Lumbermen's investigated the later claim and sent several letters to Sykes.  In the meantime, Sykes was forced to leave her home while Lumbermen's undertook construction and because Lumbermen's and their contractors left in July, 2002, when it denied the claim, work was not finished and Sykes was never able to move back into her residence.  Lumbermen's complaint alleged that after the investigation and a proper reservation of rights, a letter denying coverage was sent to Sykes on July 24, 2002.  Sykes countersued and alleged multiple claims, the two at issue in the appeal argued that Lumbermen's breached its contract with Sykes and that Lumbermen's was estopped from denying coverage because letters sent to Sykes from Lumbermen's where several letters - importantly, one on March 14, 2002, admitted that the mold in her house was covered by the policy, but affirmatively stated that if damage to the home was not caused by the ice/water damage from the previous claim, then there would be no coverage.  Sykes moved for summary judgment and attached an affidavit declaring that she was told on February 19, 2002, by representatives of Lumbermen's that her claim was covered by the policy.  The affidavit was never contradicted by Lumbermen's.

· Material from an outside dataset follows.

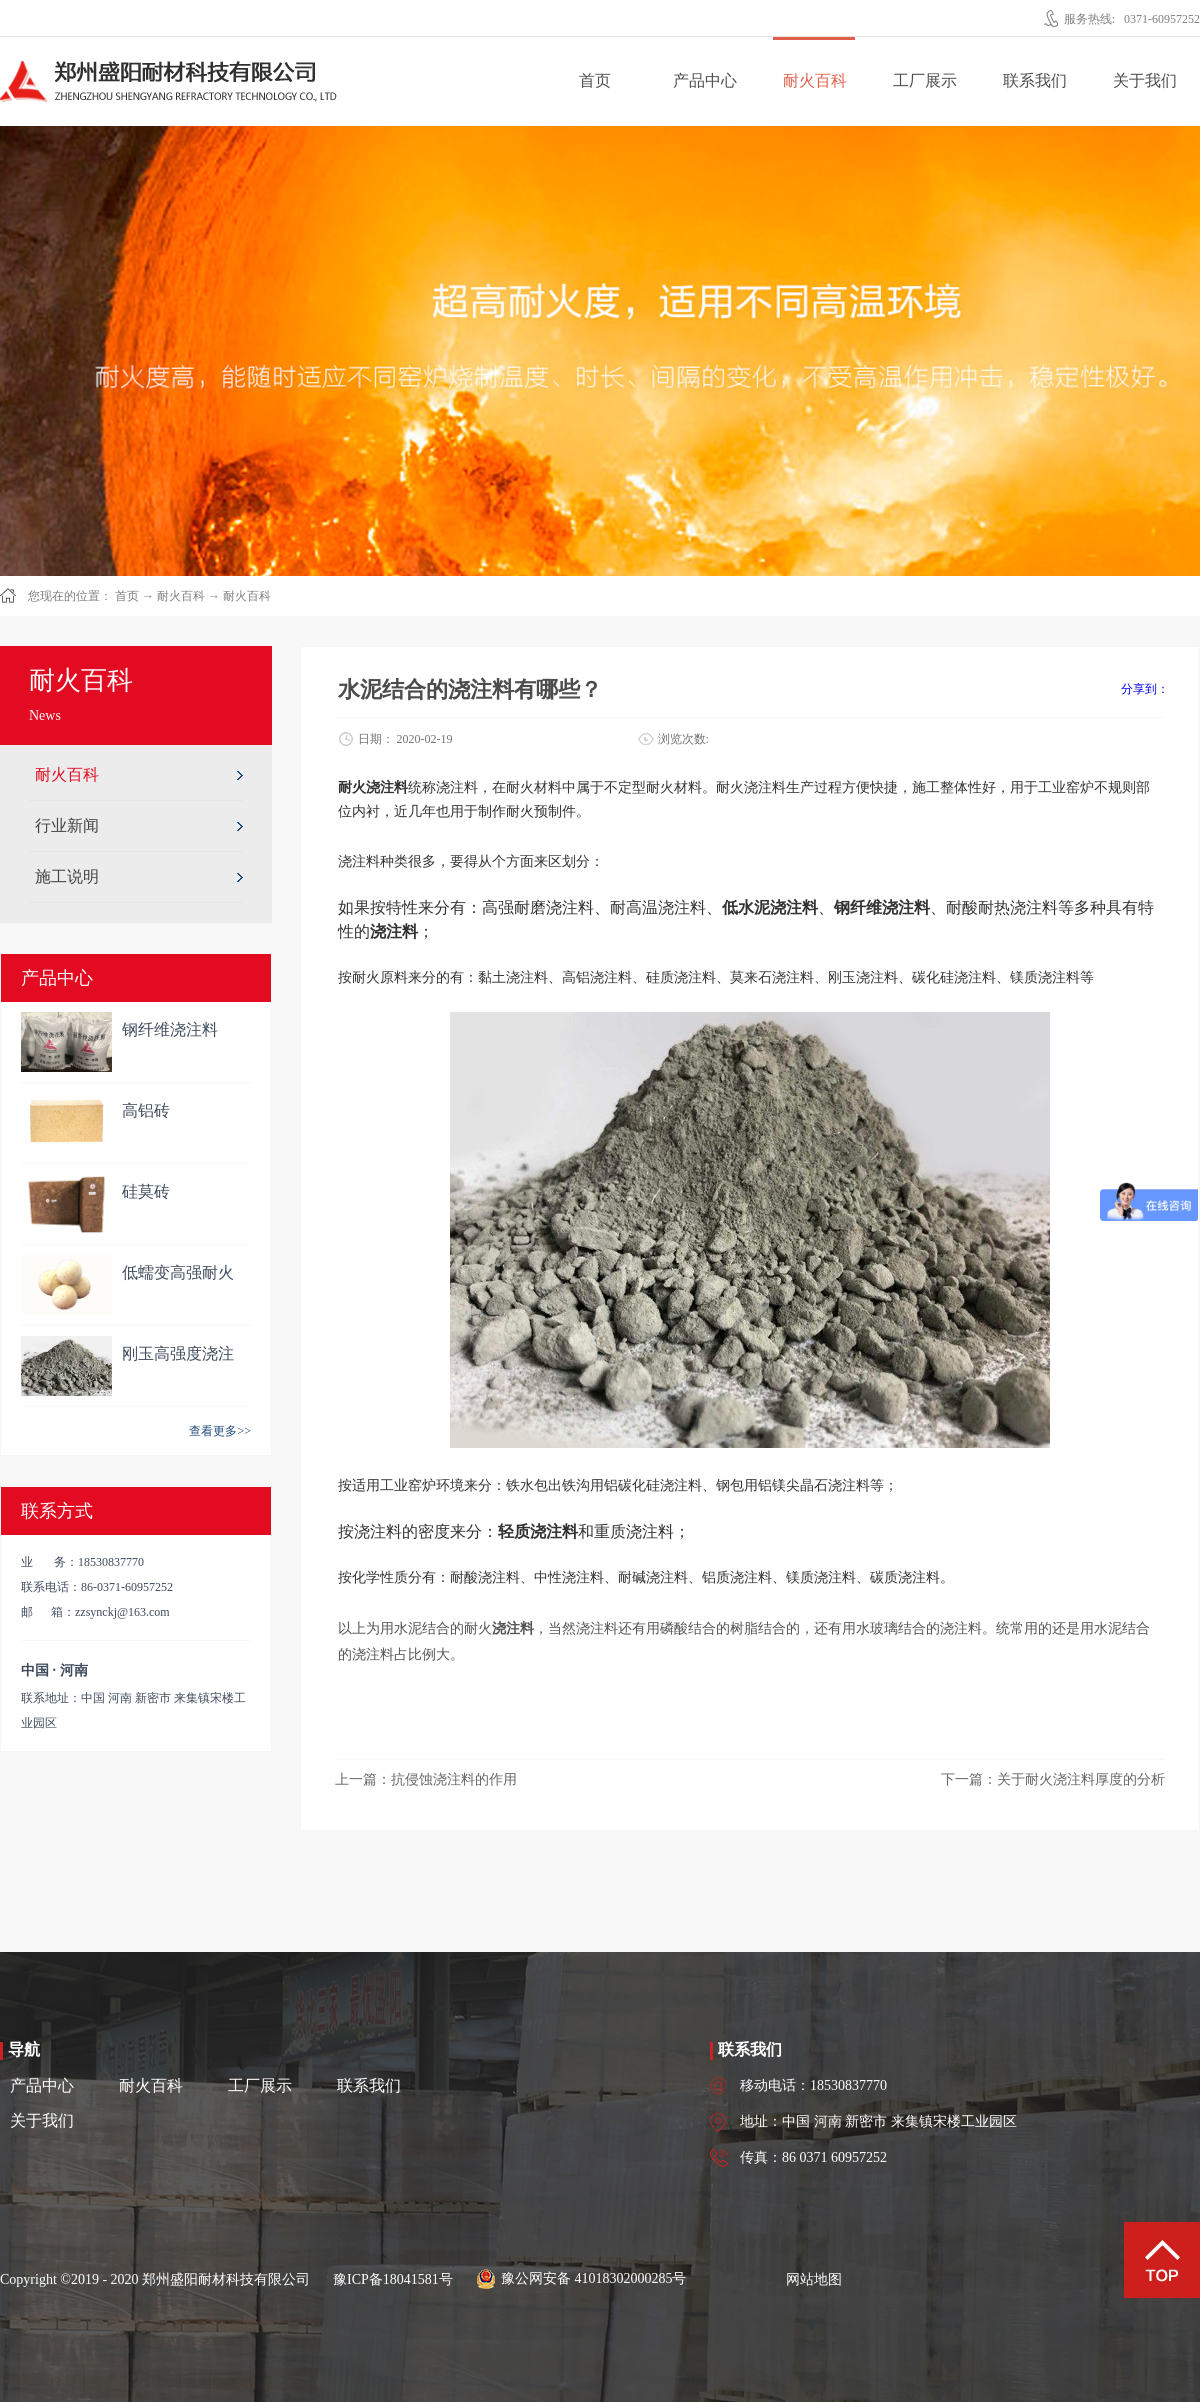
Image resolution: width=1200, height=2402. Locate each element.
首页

The trial court awarded summary judgment to Sykes on her coverage/breach of contract claim and granted an injunction forcing Lumbermen's to turn over some $11,000 that was left on Sykes' policy to Sykes for the costs she had incurred by being forced out of her home and unable to move back in.

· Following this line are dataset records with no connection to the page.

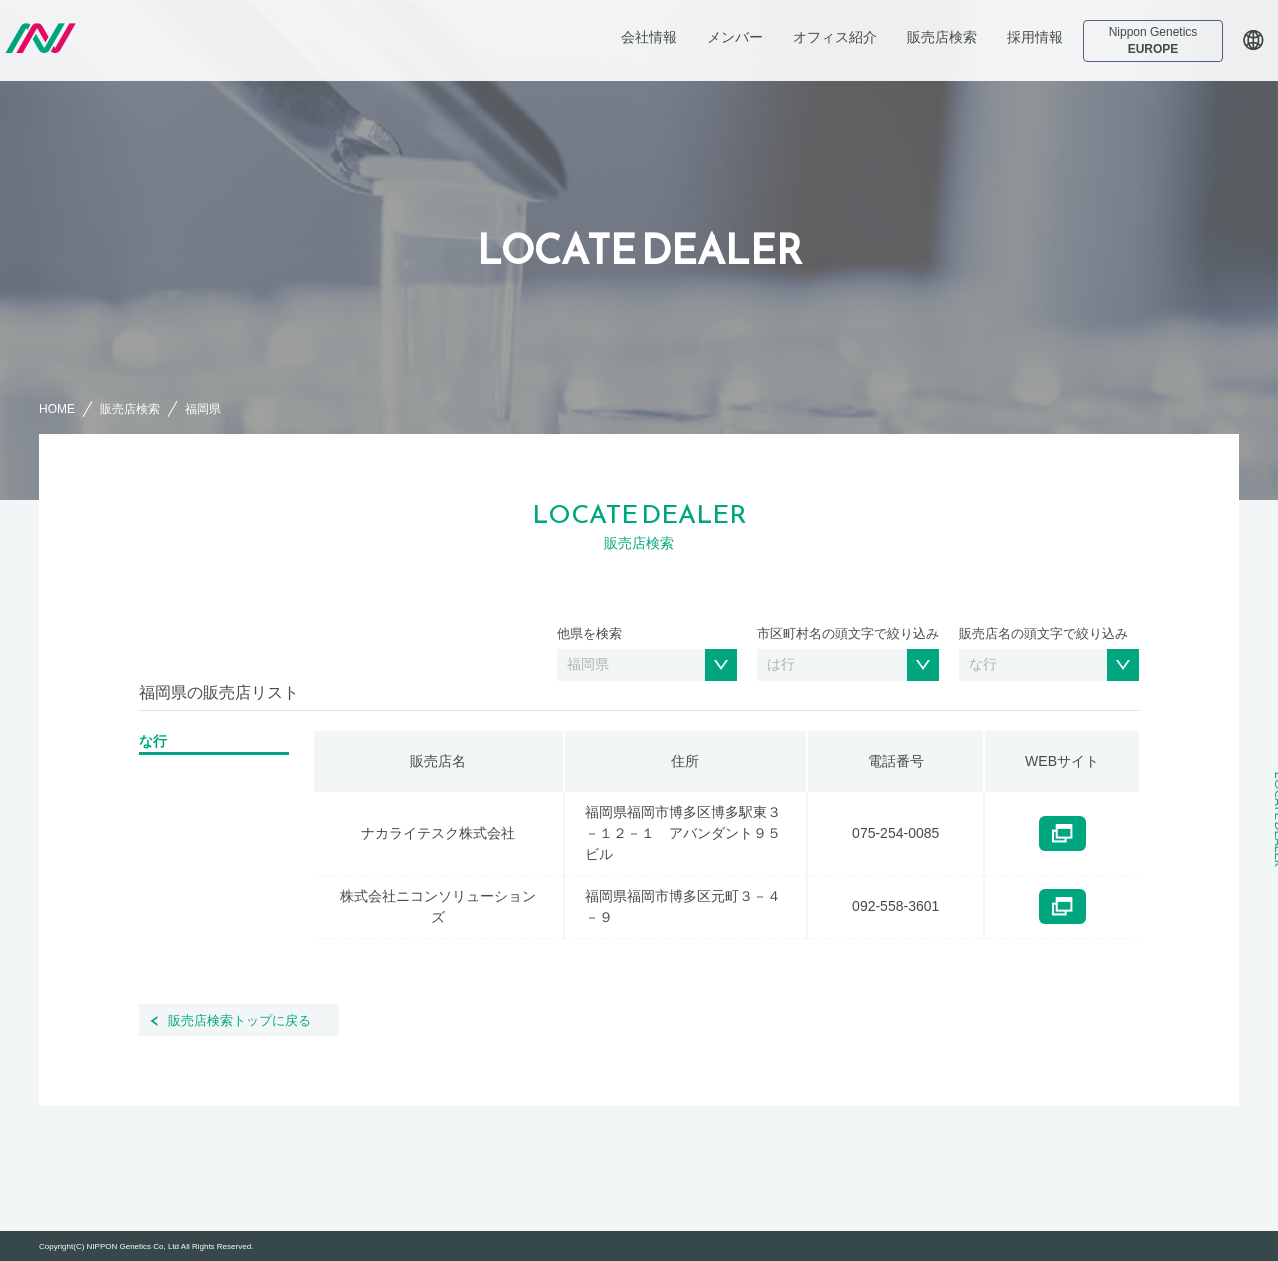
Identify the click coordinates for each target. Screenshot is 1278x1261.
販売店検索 (942, 37)
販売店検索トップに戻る (239, 1020)
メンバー (735, 37)
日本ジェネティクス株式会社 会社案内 (141, 38)
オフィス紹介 (835, 37)
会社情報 (649, 37)
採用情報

Lumbermen's appealed and the appellate court held that the trial court properly granted summary judgment for damages from February 19 to March 14.  Specifically, the court looked to the communications between the Lumbermen's the Sykes and found that assertions made in Sykes' affidavit regarding representations of February 19 were never contradicted by Lumbermen's.  Holding that those non-contradicted assertions must be assumed true, there was evidence was put forth showing that any denial or explanation that coverage would be provided for damages that did not result from the prior occurrence until Lumbermen's March 14 letter.  Therefore, Lumbermen's was estopped from denying coverage for damages prior to March 14.

The court then found that the March 14, 2002, letter was sufficiently worded so as to arguably inform Sykes that claims may not be covered by her policy, and that any reasonable person could possibly understand the subsequent letter to mean that there might not be coverage for certain mold and water damage.  Because a reasonable person could interpret the letter differently than the plaintiff claimed she interpreted the letter, the appellate court found that an issue of fact existed sufficient enough to preclude the grant of summary judgment for damages incurred by the plaintiff subsequent to the March 14, 2002, letter, but upheld the trial court's grant of summary judgment for the damages suffered between the February 19, 2002, letter and the March 14th letter.